[MATERIAL TO PROCESS Boundary: Start]

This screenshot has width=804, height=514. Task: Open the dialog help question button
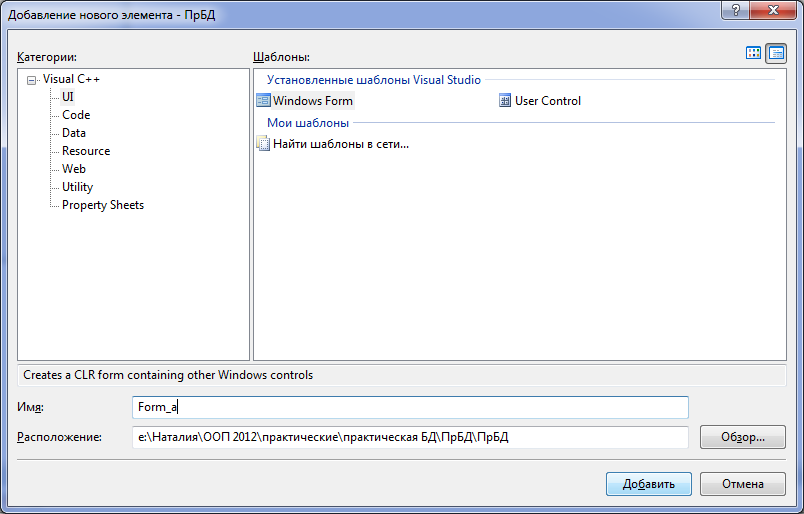click(736, 10)
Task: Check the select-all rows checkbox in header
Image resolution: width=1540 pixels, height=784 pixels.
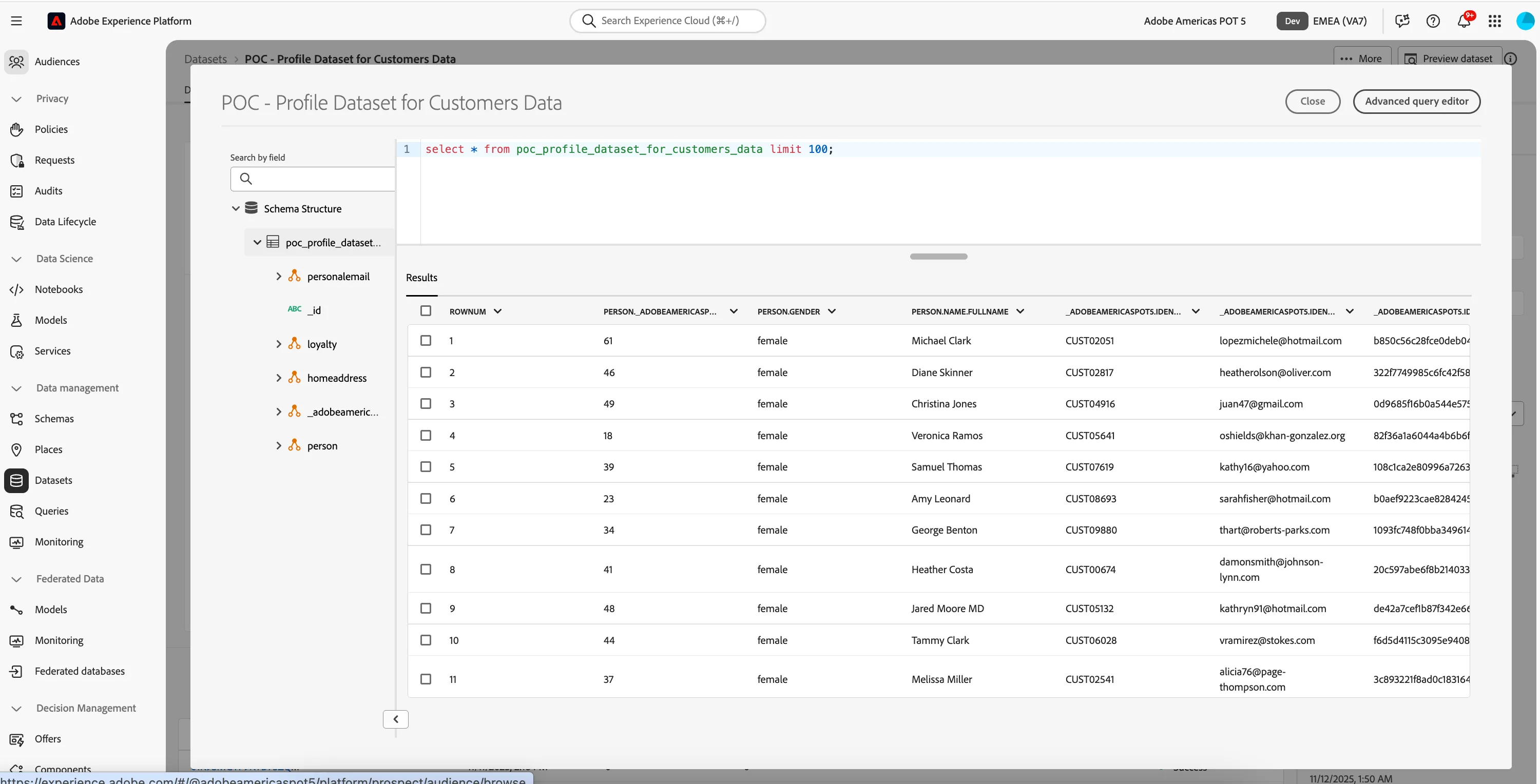Action: click(x=426, y=311)
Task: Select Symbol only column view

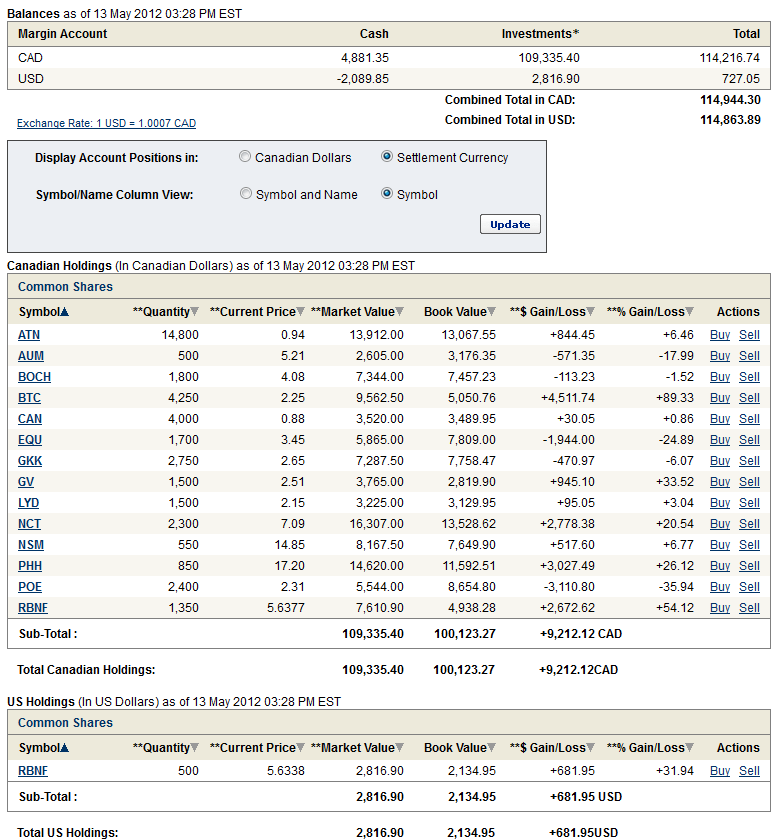Action: coord(387,194)
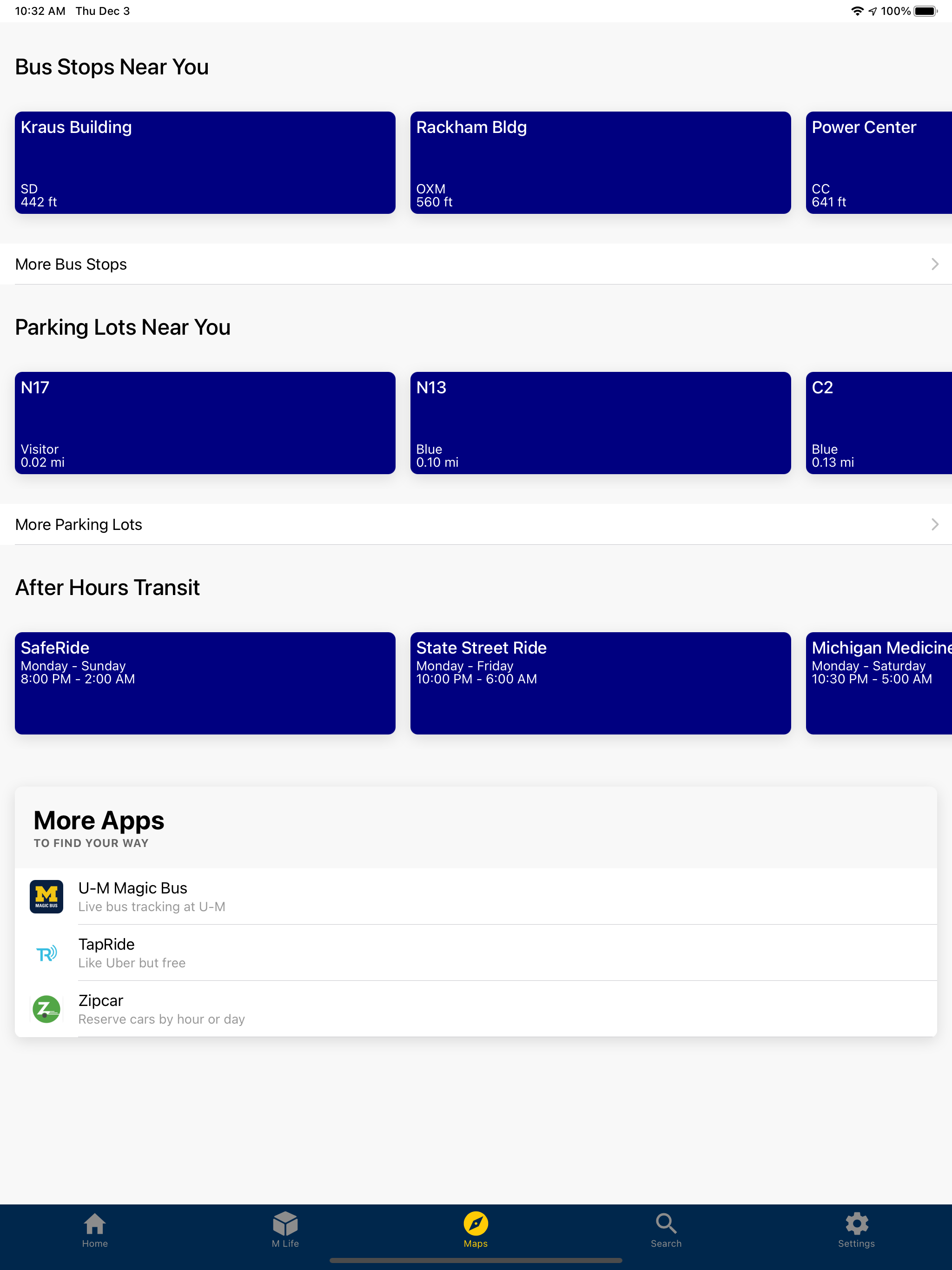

[MATERIAL TO PROCESS Boundary: End]

EXERCISE DIRECTIONS: Could the lines from the one with "Image resolution: width=1540" through the last line of the material above be written out exactly, both included, with pictures left out?

TASK RESULT:
Image resolution: width=1540 pixels, height=784 pixels.
Action: click(x=426, y=311)
Task: Select Symbol only column view

Action: coord(387,194)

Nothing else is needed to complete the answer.